Exercise brief >>
Although the entries contain pictures, the copy should hold only their exact text.
(Input records)
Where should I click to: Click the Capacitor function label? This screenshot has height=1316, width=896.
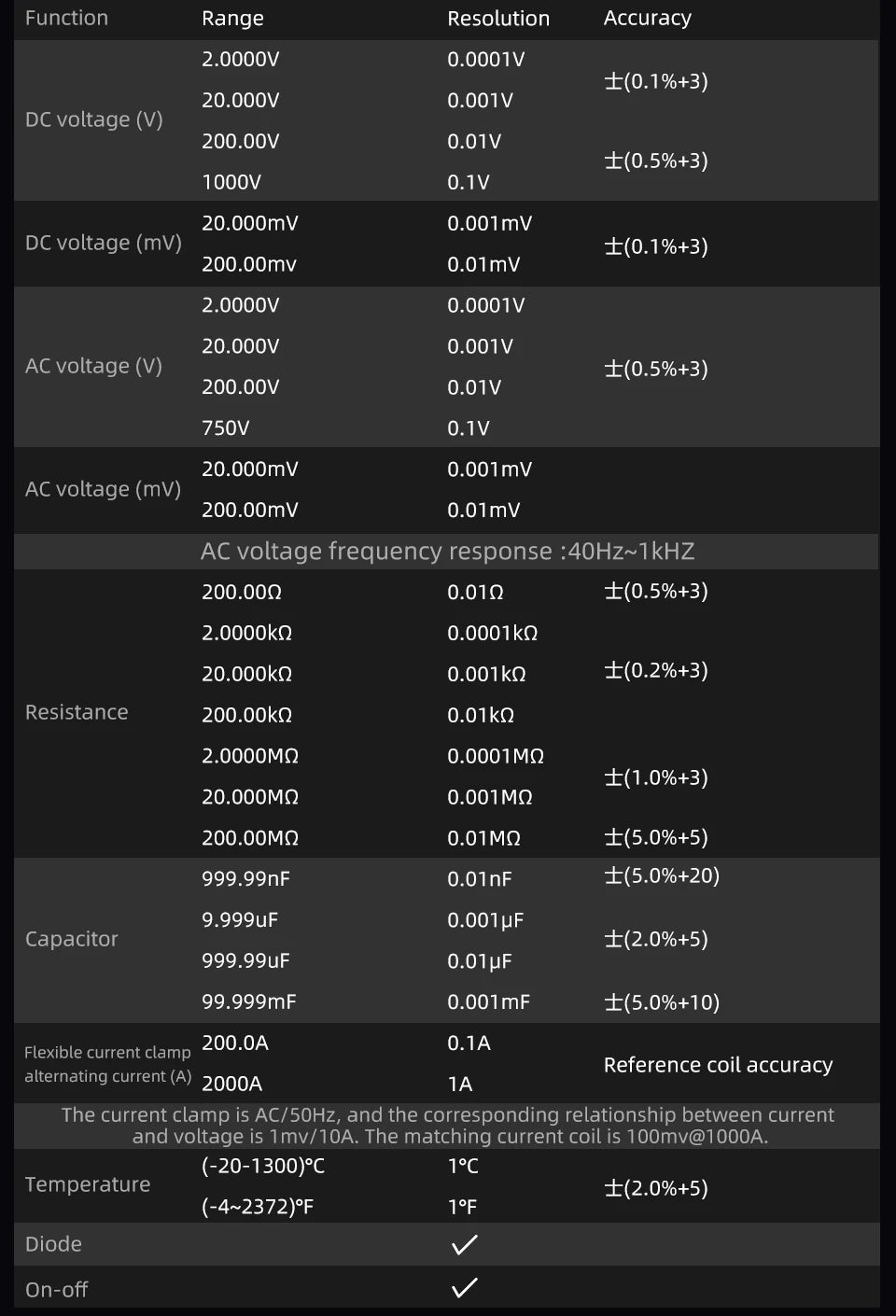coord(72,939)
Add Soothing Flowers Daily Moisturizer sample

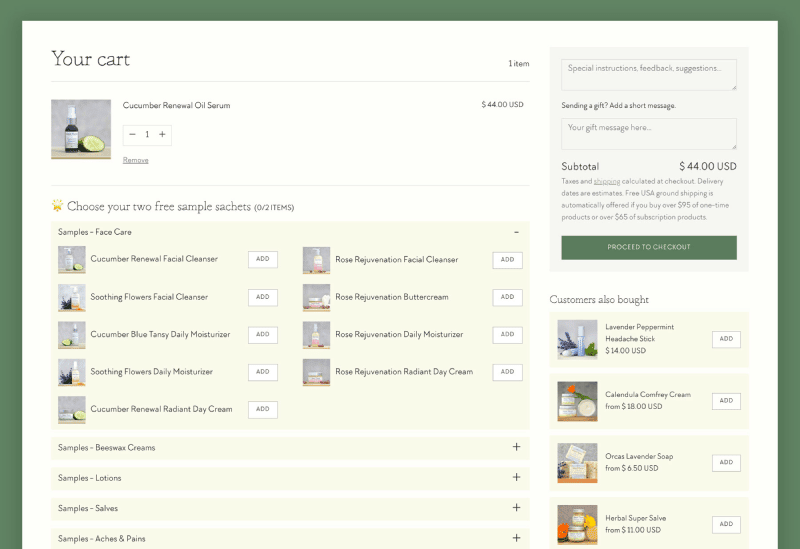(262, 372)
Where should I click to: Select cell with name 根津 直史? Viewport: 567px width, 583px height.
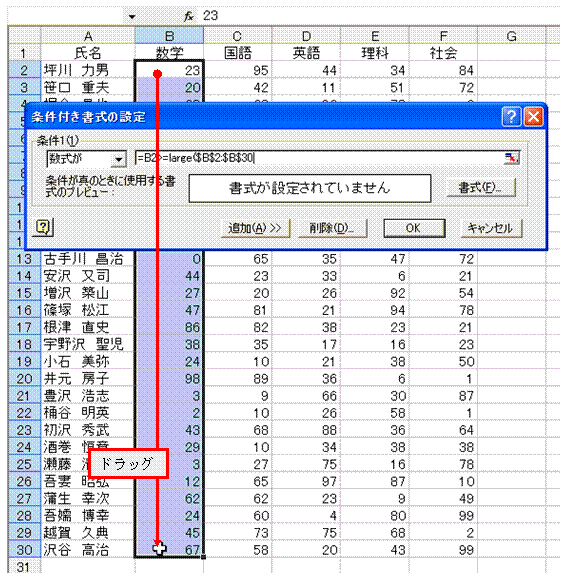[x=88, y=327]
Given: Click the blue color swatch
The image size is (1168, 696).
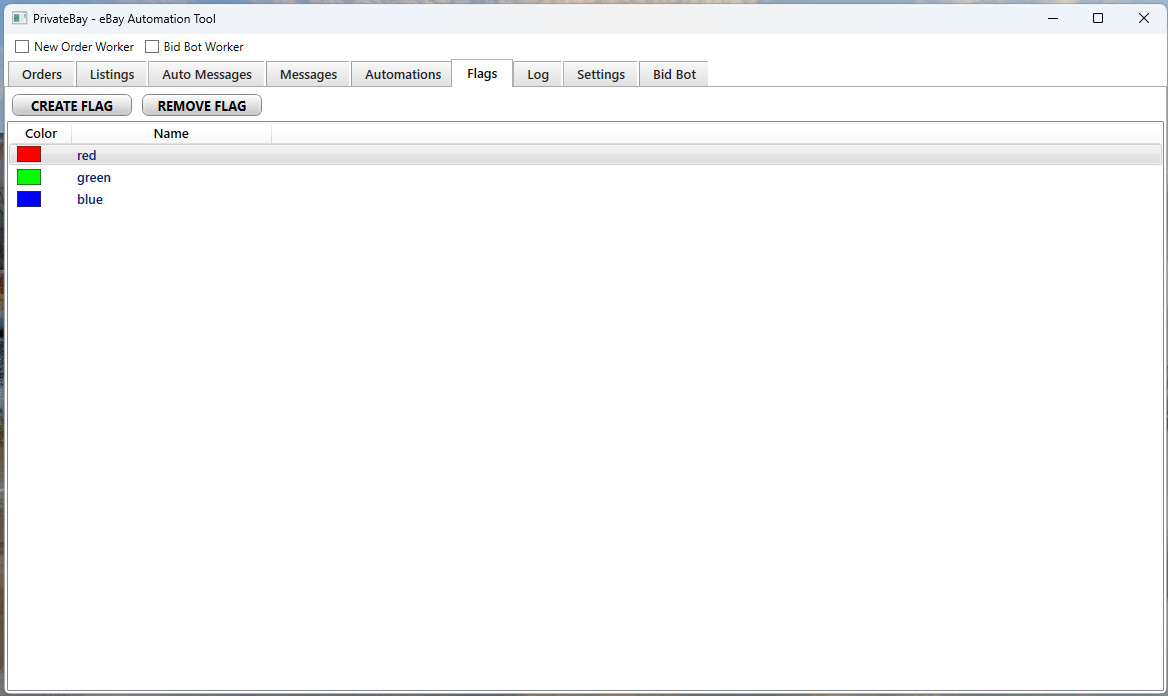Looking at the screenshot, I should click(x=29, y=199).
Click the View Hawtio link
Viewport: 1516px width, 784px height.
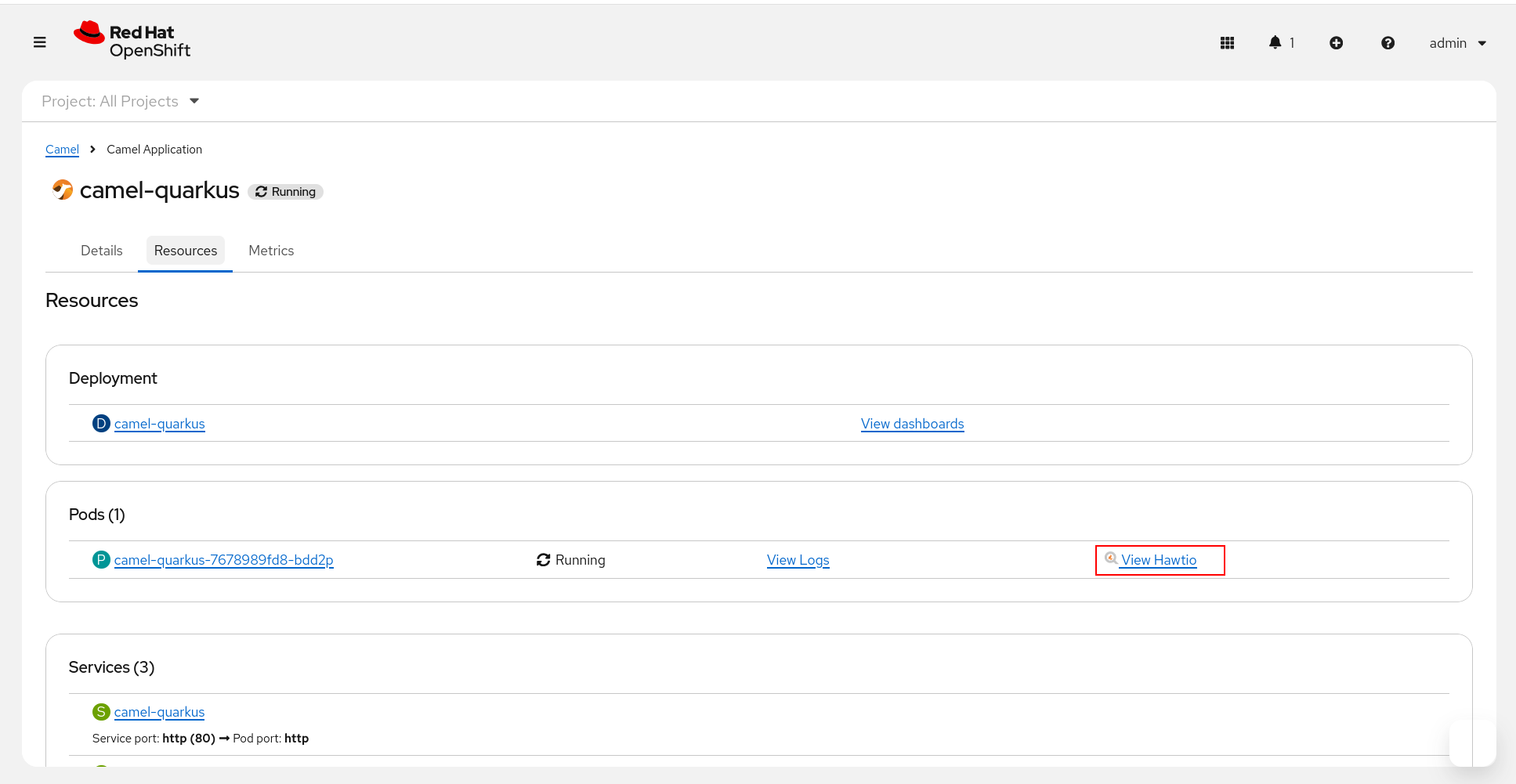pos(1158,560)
(End Input records)
Response >>
Where should I click to: Click the Capacitor function label? This screenshot has height=1316, width=896.
coord(72,939)
Add Soothing Flowers Daily Moisturizer sample

(262, 372)
Where should I click to: Select cell with name 根津 直史? Viewport: 567px width, 583px height.
[x=88, y=327]
Given: Click the blue color swatch
The image size is (1168, 696).
Looking at the screenshot, I should click(x=29, y=199).
Click the View Hawtio link
Viewport: 1516px width, 784px height.
pos(1158,560)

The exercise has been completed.